▶ _Source passage_
§

# what to charge for church parking lots



## teamgreendude (Aug 23, 2008)

I've got two churches that i'd like to submit bids to this year, equipment is two 3/4 ton trucks with boss v plows, one skid steer with a pusher and a sidewalk crew. Address for both properties are 5400 west 75th street prairie village kansas 66208 (62000 sq ft) and the other is 1001 east 52nd street kansas city mo 64110 (total sq ft of parking lot is 55945 square feet) What would you guys charge to plow and salt these lots? any help is greatly appreciated!!!!!!!


----------



## BUFF (Dec 24, 2009)

With that much equipment you're going to be tripping on yourself. 
In my market they would be in the $250.00 <> range for 1-4".


----------



## 1olddogtwo (Aug 6, 2007)

7 Hail Marys


----------



## Mark Oomkes (Dec 10, 2000)

BUFF;2015519 said:


> With that much equipment you're going to be tripping on yourself.
> In my market they would be in the $250.00 <> range for 1-4".


Cut him a break, he's close to Missouri.

§

▶ _Stored records_

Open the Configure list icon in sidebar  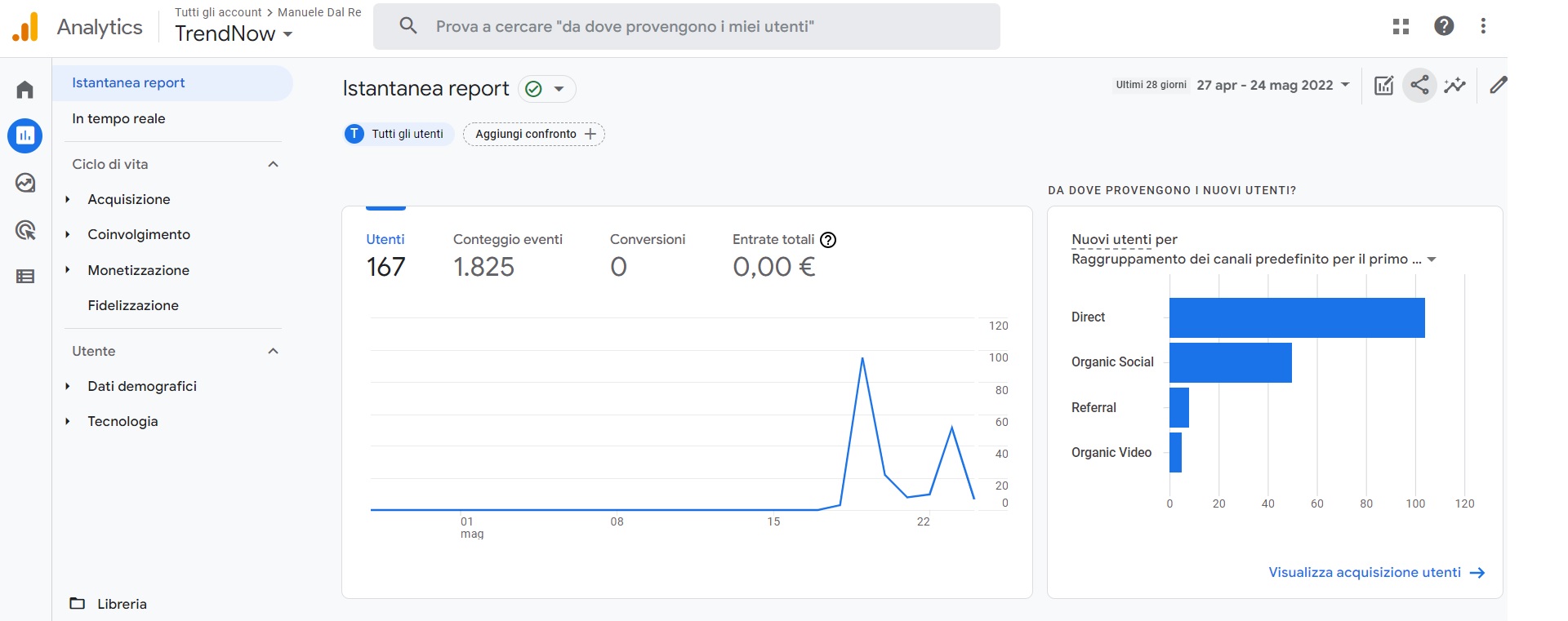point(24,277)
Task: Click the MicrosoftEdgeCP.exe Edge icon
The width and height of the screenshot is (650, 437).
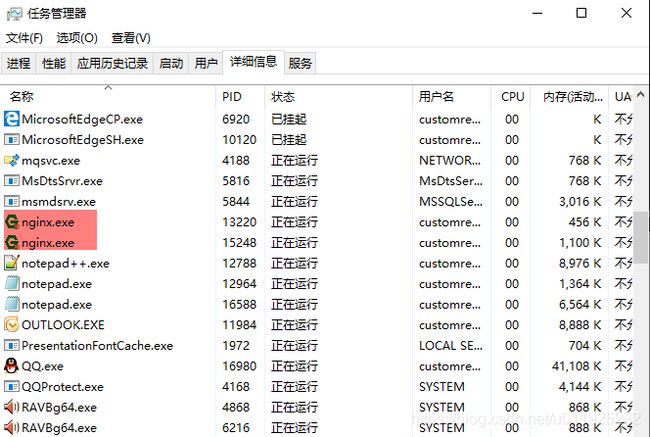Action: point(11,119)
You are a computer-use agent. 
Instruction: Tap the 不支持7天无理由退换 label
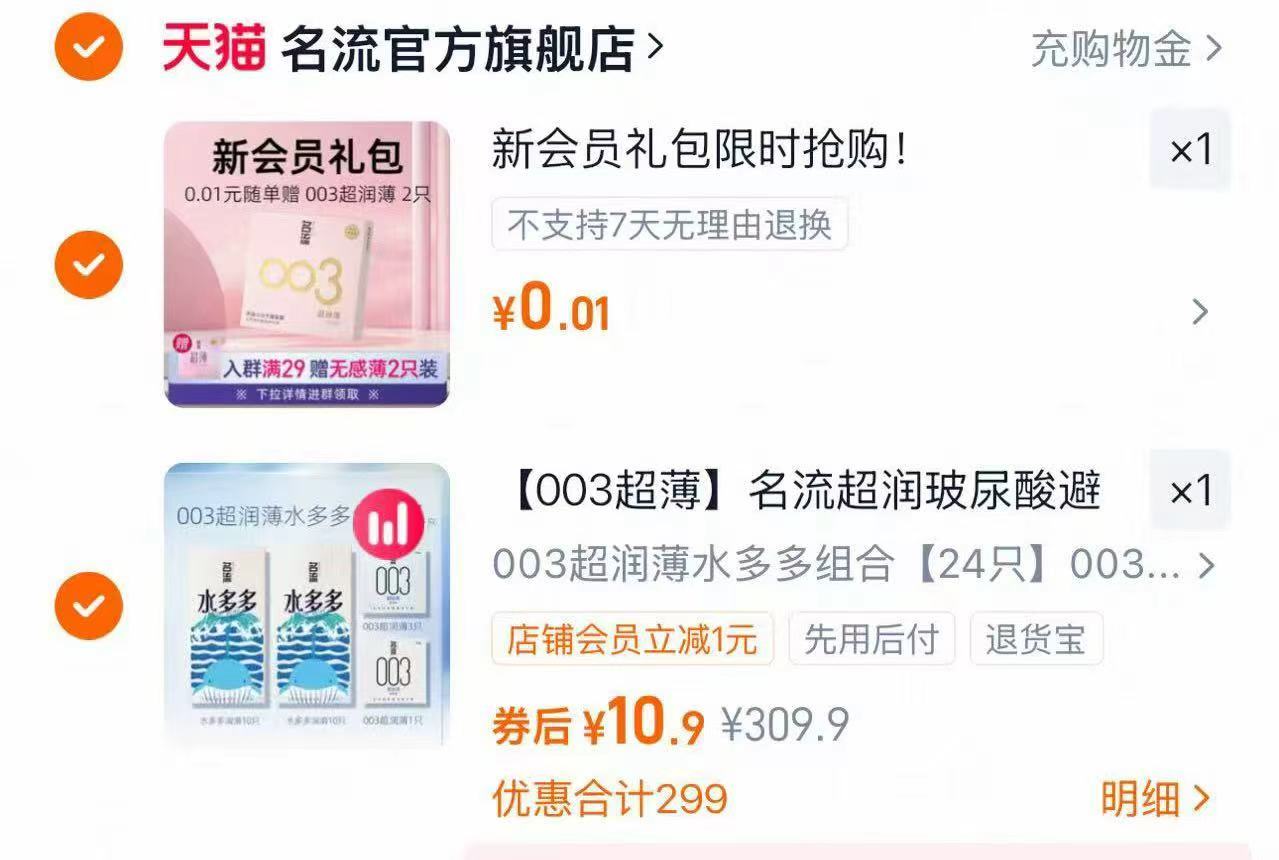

§

▶ _Your goal_
Copy out the passage of the forum thread between "## BUFF (Dec" and "(Aug 6, 2007)", inclusive. Rely only on the forum thread about church parking lots.

▶ _Solution to this exercise_
## BUFF (Dec 24, 2009)

With that much equipment you're going to be tripping on yourself. 
In my market they would be in the $250.00 <> range for 1-4".


----------



## 1olddogtwo (Aug 6, 2007)